I made this into an exercise when I was servicing a K7400 monitor a couple months back. these are all the solder points that I clean up on this generation of Wells-Gardner monitors because as you can see in the pictures the factory solder looks pretty janky. if you’re new to servicing monitors my very basic bit of knowledge to share is that any area where you plug and unplug stuff will introduce stress on those header pin solder joints and the factory solder will eventually break. you’ll observe in these pictures that the surface of the solder in some of them looks like concrete, or in other instances it will be gold (“carmelized” as Chad Entringer of Arcadecup calls it) and in either instance it’s a sign of high heat. as the solder diminishes more with regular operation it will create an exponential failure scenario where it will get worse as resistance increases, resulting in more heat!
flyback pins: so worth noting, I always desolder flybacks off deflection boards (or “chassis”, as we routinely refer to them as) because a) it makes handling the board a lot easier b) you don’t risk banging the flyback on the table surface and physically break it and c) the solder is often poor and needs to be redone anyway. if you work on a lot of K7000s you’ll find those get really tore up, and they were the influence behind why I have done this the last 8 years or so. the Suzo-Happ cap kits I used to use actually instructed resoldering the “high voltage unit”, so that was the inspiration.
the yoke headers: a lot of current circulates through these so it’s pretty customary the solder here will diminish. this is something you should do on all monitor models, and it’s baffling to me how many monitors I’ve had to fix that were professionally serviced previously where this was avoided. if either of these has some halo-ed pins (meaning the pins have a chunk of solder broken off from the rest of the joint) you’ll get either horizontal or vertical collapse. though in fairness to these models, I suppose I’ve never seen that happen before. (yet?) I apply solder in a circular motion around the pins to flow it through fully. exercise caution when melting solder here as it’s entirely normal for the pins to back out of the board, and take your time between the two pins, don’t melt them both one after the other or the whole header strip will fall out. if you have a loose yoke handy, plug it in before doing this.
the yellow transformer and its diodes: from the words of the great Randy Fromm, there’s a whole circuit on monitors that turns 120V AC into DC (that’s the bridge rectifier, 4 diodes) but then it gets to this transformer and its outputs are AC again. if ever you wondered why these monitors with their 3 pin power plugs don’t require isolation transformers, it’s because this yellow transformer is the isolation transformer. if you were to poke and prod one of these with an oscilloscope however, you will need a traditional isolation transformer (as the power supply and deflection sections are not meant to be crossed… for yours and its safety). as you could surmise, this section takes a fair amount of abuse, especially on the older U5000 and U2000 models.
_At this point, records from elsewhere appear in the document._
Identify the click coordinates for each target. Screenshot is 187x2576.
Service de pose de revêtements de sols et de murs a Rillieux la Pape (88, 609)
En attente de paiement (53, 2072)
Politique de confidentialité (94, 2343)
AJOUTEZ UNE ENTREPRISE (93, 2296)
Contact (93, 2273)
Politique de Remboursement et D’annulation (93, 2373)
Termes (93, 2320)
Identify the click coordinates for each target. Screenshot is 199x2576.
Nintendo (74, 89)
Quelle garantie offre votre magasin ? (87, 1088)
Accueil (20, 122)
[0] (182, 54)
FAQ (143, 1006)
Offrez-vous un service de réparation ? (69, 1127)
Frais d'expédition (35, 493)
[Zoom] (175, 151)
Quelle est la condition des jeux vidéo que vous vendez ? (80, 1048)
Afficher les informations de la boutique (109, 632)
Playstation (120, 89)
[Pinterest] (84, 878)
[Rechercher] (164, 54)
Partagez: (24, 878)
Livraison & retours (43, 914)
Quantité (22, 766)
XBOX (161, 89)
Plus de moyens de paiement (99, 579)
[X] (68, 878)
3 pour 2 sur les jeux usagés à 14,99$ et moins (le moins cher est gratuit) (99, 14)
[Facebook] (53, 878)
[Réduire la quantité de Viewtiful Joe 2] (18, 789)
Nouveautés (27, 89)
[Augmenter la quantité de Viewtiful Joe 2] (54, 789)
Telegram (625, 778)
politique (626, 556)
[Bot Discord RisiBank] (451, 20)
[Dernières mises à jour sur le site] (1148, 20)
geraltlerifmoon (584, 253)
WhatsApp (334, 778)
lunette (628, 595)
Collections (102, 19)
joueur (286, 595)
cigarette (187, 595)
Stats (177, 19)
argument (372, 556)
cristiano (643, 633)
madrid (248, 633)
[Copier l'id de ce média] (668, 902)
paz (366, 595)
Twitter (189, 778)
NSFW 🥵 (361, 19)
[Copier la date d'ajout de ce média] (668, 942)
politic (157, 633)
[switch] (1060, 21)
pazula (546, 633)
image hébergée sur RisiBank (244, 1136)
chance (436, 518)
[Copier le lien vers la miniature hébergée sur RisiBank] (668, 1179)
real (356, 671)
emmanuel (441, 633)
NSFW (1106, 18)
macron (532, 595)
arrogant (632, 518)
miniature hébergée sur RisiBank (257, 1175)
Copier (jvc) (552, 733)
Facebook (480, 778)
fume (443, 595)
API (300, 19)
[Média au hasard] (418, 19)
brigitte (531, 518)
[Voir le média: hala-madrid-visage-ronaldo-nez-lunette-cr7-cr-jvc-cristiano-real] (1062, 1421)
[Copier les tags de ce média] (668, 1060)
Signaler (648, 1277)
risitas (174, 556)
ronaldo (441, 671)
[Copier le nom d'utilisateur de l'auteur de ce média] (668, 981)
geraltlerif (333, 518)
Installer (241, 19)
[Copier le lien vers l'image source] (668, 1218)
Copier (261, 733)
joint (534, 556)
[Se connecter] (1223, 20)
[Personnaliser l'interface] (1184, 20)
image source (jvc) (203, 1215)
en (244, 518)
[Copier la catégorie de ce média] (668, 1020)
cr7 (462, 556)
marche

I add solder to all these points and remove it with preferably a tool like the Hakko FR-301, and then go over all the components with Dremel wire brush. you’ll get significantly better results with flowing the solder through correctly this way.
signal header pins: here it is, the area that most commonly will have solder break. it makes sense, with all the monitor swaps that were conducted back in the coin drop days where it was imperative that the highest earning games always be running… and well, the signal plugs have to get connected and disconnected with these swaps. I have better examples of the halo-ing of signal header pins, but to be consistent I stuck with the same deflection board for all these examples. you can see some of the cracks beginning to form. here you only really need to add more solder cause this is a low current area, but the pins are relatively close together and you run the risk of bridging. it’s a good opportunity to practice de-bridging!
in closing, if you have a U5000 or U2000 chassis I encourage popping by my Monitors -> U5000 page and consult the NFL Blitz HOT service bulletin for a list of problem parts to inspect. these have a lot of resistors that go out of tolerance, like R100, R104, R728, or R760 for examples. if you follow my instructions on this page along with installing a cap kit your monitor should work pretty well for awhile then.